◆ **EXERCISE DESCRIPTION**
Set down exactly the lines below, starting at the one that contains "This screenshot has width=411, height=848." and ending at the one that contains "You are a computer-use agent. Image resolution: width=1200", with both of those lines included and nothing else.

◆ **EXERCISE MATERIALS**
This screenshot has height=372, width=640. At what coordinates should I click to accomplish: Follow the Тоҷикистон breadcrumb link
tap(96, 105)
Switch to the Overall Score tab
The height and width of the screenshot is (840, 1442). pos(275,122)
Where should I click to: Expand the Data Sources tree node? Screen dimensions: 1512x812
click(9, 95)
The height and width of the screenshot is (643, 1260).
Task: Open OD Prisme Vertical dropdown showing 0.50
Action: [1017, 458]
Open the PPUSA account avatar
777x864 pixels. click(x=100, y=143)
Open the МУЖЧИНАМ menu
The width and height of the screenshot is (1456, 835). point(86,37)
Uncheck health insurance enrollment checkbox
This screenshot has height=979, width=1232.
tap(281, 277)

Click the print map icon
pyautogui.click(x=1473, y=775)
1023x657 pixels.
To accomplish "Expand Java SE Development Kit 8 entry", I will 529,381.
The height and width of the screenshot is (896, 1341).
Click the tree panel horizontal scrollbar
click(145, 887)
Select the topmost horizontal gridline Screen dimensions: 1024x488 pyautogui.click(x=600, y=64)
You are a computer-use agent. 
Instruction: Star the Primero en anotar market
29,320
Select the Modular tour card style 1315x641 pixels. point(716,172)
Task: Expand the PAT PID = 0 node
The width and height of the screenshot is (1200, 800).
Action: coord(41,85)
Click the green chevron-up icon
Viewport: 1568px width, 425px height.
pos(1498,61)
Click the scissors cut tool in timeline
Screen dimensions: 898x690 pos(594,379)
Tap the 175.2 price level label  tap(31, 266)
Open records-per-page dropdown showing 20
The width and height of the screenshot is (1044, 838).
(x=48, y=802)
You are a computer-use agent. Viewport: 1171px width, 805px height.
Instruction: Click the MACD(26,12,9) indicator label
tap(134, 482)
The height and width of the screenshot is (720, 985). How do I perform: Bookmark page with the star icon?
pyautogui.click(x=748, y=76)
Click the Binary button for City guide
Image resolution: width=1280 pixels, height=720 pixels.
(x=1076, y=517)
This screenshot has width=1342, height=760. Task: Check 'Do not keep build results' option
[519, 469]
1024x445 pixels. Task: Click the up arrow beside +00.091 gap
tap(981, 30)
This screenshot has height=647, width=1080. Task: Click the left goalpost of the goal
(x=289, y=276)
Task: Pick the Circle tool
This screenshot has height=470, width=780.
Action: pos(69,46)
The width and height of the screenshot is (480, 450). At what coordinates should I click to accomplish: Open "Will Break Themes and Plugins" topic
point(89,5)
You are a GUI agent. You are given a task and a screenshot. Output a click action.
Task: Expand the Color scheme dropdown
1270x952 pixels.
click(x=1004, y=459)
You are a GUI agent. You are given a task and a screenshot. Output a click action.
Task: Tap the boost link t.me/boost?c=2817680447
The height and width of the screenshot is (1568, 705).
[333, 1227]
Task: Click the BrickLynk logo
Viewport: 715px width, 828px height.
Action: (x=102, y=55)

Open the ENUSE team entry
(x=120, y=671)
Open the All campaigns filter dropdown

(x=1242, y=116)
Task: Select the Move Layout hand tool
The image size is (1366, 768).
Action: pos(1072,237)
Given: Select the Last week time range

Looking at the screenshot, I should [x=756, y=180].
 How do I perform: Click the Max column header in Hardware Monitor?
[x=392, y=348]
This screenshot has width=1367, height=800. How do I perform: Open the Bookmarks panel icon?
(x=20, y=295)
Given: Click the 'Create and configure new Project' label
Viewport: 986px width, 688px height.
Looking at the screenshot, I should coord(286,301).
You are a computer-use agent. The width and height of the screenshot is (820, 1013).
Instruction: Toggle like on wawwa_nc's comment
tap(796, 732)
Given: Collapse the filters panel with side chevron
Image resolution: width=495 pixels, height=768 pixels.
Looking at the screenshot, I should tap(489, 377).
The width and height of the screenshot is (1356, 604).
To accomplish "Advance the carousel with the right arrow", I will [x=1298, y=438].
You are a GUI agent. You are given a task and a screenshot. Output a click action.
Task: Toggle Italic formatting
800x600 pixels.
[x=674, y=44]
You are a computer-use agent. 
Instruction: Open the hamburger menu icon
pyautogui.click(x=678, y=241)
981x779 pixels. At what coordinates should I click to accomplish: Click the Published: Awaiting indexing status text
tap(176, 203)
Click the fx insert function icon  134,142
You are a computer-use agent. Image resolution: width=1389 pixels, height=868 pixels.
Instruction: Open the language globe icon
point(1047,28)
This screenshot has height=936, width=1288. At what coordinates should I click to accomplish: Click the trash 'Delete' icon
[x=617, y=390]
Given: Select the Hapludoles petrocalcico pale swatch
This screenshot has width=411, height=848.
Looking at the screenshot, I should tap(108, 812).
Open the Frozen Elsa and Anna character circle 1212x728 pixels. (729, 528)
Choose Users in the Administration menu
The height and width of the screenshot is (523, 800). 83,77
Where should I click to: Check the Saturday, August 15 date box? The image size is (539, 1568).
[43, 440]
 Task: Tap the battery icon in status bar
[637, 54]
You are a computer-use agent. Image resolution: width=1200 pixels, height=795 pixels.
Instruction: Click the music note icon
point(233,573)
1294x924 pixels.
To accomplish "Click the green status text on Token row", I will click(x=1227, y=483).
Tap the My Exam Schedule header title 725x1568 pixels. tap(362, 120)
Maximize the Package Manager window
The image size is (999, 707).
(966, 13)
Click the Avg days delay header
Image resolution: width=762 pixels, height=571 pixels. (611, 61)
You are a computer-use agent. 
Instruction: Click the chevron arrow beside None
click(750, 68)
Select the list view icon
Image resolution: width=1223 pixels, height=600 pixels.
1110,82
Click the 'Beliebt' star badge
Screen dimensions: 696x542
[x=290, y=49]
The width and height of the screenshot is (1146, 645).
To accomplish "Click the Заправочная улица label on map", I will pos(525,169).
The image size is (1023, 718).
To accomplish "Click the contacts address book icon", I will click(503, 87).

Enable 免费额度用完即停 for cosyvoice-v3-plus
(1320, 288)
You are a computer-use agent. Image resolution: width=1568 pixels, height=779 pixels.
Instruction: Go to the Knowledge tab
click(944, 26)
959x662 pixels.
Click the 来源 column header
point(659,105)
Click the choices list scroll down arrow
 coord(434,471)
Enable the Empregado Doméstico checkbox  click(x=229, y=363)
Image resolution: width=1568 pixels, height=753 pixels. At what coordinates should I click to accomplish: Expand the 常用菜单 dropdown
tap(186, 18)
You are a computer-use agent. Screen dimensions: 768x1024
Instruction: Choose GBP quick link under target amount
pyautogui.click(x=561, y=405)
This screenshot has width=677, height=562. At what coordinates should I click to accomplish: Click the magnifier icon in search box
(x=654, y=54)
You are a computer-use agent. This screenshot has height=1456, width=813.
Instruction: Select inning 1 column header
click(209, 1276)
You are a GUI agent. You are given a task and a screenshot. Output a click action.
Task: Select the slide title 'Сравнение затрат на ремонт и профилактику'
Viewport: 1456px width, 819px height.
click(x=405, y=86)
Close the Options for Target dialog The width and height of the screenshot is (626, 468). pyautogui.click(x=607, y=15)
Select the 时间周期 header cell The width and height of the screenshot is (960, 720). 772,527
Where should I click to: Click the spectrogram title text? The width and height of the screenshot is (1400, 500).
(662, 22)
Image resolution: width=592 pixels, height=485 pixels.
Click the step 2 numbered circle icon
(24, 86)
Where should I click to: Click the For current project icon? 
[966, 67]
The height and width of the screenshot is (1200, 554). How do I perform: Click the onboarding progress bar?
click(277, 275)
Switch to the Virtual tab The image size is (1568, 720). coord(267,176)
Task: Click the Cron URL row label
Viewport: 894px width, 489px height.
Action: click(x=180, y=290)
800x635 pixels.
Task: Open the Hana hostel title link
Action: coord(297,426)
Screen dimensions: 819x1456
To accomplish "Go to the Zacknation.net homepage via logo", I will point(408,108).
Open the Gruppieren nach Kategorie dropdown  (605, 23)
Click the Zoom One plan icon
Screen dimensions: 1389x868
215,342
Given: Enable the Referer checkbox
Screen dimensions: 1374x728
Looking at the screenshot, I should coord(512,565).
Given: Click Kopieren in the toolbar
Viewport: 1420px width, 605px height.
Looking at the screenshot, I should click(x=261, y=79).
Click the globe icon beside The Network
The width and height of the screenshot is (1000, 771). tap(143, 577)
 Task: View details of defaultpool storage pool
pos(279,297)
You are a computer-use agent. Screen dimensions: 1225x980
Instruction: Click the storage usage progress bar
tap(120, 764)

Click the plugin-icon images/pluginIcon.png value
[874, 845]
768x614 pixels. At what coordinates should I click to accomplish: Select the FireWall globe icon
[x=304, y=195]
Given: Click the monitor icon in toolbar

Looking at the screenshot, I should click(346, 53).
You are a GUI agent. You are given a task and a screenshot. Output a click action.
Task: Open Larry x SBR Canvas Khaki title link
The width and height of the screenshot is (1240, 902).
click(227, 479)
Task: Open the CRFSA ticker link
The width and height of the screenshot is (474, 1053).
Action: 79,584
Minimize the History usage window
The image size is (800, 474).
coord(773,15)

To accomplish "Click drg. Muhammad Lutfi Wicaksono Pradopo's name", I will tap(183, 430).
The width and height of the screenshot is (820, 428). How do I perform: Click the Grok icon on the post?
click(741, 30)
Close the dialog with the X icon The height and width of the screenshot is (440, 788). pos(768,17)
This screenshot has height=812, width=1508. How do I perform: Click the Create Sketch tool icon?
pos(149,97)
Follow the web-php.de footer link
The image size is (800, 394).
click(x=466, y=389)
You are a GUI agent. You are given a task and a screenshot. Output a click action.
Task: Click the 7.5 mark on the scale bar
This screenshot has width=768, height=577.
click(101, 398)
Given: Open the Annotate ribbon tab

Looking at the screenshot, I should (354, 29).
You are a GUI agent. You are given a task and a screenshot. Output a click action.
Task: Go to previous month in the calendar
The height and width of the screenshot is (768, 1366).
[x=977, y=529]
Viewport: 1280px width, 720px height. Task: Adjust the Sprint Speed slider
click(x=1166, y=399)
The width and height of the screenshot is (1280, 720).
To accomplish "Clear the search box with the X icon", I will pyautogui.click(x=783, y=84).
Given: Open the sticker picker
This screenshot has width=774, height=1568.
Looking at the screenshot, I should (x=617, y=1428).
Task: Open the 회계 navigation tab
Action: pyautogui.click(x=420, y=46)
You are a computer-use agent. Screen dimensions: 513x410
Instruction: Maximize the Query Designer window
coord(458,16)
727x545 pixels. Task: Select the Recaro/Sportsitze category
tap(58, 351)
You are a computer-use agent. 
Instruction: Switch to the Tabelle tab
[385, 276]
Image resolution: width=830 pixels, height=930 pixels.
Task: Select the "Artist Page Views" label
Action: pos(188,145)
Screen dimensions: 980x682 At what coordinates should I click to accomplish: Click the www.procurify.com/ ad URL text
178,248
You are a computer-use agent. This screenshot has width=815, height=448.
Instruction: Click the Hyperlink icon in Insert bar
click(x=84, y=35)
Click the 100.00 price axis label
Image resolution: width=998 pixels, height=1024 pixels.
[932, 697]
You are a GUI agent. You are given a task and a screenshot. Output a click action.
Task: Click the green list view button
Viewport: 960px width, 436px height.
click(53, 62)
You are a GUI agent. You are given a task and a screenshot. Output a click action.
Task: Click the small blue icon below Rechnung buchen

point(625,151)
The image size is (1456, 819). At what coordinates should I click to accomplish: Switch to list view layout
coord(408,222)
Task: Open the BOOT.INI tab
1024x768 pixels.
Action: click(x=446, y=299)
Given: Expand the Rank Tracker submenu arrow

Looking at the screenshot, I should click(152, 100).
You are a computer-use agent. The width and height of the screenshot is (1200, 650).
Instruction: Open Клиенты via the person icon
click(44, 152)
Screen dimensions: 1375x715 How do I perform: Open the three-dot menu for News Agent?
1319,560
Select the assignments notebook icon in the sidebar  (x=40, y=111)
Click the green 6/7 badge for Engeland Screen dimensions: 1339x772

◆ **SOLUTION FOR THIS EXERCISE**
This screenshot has width=411, height=848.
Looking at the screenshot, I should tap(108, 812).
Open the Frozen Elsa and Anna character circle 1212x728 pixels. (729, 528)
Choose Users in the Administration menu
The height and width of the screenshot is (523, 800). 83,77
Where should I click to: Check the Saturday, August 15 date box? The image size is (539, 1568).
[43, 440]
 Task: Tap the battery icon in status bar
[637, 54]
You are a computer-use agent. Image resolution: width=1200 pixels, height=795 pixels.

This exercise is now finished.